Александр Сергеевич Пушкин очень любил сочинять. Поэтому и писал где попало. Бывало, придет в дом к Вяземскому и сразу прыг на подоконник и сочиняет, и сочиняет. Ему даже туда чай подавали. А если на ночь оставался, то и тюфяк тут же расстилали. И вот однажды – надо же было такому случиться! – кончилась у него бумага. Так он взял ножичек и на подоконнике вырезал: «Здесь был Саша».

На следующий день, когда хозяева безобразие заметили, хотели было возмутиться (ни у кого нет права чужую квартиру портить), да скоро успокоились: видать, кто-то подсказал, что все это потомкам предназначено,

Так надпись эта до наших дней сохранилась.
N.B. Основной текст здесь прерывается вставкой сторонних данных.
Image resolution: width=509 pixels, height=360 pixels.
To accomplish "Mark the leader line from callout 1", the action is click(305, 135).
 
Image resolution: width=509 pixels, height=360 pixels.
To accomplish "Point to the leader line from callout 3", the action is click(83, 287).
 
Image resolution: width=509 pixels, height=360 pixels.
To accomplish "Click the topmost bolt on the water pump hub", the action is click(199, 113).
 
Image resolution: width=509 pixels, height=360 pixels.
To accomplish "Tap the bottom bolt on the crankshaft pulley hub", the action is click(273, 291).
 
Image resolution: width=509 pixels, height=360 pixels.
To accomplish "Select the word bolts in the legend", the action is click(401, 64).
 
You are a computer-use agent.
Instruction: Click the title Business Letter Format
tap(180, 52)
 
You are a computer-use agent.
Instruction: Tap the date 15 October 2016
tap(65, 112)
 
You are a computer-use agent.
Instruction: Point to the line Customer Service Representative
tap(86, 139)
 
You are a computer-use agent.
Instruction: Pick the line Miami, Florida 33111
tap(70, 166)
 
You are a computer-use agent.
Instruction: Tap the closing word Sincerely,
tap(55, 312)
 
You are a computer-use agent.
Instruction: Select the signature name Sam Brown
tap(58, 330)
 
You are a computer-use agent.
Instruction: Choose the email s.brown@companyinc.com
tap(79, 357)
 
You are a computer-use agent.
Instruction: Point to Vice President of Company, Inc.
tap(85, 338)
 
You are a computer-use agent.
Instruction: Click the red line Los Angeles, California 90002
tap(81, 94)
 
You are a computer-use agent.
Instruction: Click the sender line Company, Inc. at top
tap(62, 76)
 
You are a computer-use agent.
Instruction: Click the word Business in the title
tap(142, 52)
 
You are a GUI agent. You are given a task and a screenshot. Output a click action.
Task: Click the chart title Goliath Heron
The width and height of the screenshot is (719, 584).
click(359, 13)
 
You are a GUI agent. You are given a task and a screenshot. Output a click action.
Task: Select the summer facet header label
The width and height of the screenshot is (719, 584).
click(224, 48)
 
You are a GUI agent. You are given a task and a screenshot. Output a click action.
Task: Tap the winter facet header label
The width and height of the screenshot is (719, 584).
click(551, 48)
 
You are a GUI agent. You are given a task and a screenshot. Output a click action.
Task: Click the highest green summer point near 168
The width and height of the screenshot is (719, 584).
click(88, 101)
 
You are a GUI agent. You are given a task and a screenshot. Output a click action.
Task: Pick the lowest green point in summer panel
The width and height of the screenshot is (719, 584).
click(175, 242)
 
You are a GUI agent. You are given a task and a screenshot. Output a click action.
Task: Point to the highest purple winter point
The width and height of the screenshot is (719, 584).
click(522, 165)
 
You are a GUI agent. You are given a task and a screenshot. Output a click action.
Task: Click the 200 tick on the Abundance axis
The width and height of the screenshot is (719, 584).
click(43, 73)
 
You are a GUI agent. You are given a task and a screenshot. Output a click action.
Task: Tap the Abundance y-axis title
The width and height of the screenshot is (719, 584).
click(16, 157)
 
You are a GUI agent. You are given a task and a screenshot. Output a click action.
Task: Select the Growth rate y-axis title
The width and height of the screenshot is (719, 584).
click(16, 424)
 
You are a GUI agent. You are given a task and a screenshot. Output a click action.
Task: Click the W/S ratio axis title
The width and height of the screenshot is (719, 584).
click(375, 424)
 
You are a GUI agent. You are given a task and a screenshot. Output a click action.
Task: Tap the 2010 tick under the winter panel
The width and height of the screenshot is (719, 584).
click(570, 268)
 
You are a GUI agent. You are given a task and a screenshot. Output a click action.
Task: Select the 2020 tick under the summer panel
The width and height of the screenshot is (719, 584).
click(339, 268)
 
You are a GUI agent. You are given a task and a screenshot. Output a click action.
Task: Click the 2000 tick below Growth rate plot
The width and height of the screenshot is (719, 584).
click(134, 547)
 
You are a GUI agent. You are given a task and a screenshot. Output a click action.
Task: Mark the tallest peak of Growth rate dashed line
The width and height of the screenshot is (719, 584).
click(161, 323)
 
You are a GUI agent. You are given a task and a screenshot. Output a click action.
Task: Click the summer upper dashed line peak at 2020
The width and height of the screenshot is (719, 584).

Сначала ее всё знакомым и родственникам показывали, а потом решили всю доску подоконную на фасад дома прибить, пусть и другие любуются. С тех пор дом Вяземского с доской этой мемориальным называется. А правительство советское для пущей важности слова эти на мраморе вывело. Правда, в конце пришлось добавить: охраняется государством. Видать, чтоб ворам неповадно было. А то ведь у нас как: может, и ненужная никому вещь, а все равно упрут.

*   *   *

Как-то Гоголь решил напугать Лескова, переоделся евреем и спрятался под лавкой. Пушкин тоже решил напугать Лескова, но переодеваться не стал, потому что, во-первых он и сам страшненьким был, а во-вторых, в сумерках вполне мог за еврея сойти. Поэтому и он спрятался под той же лавкой.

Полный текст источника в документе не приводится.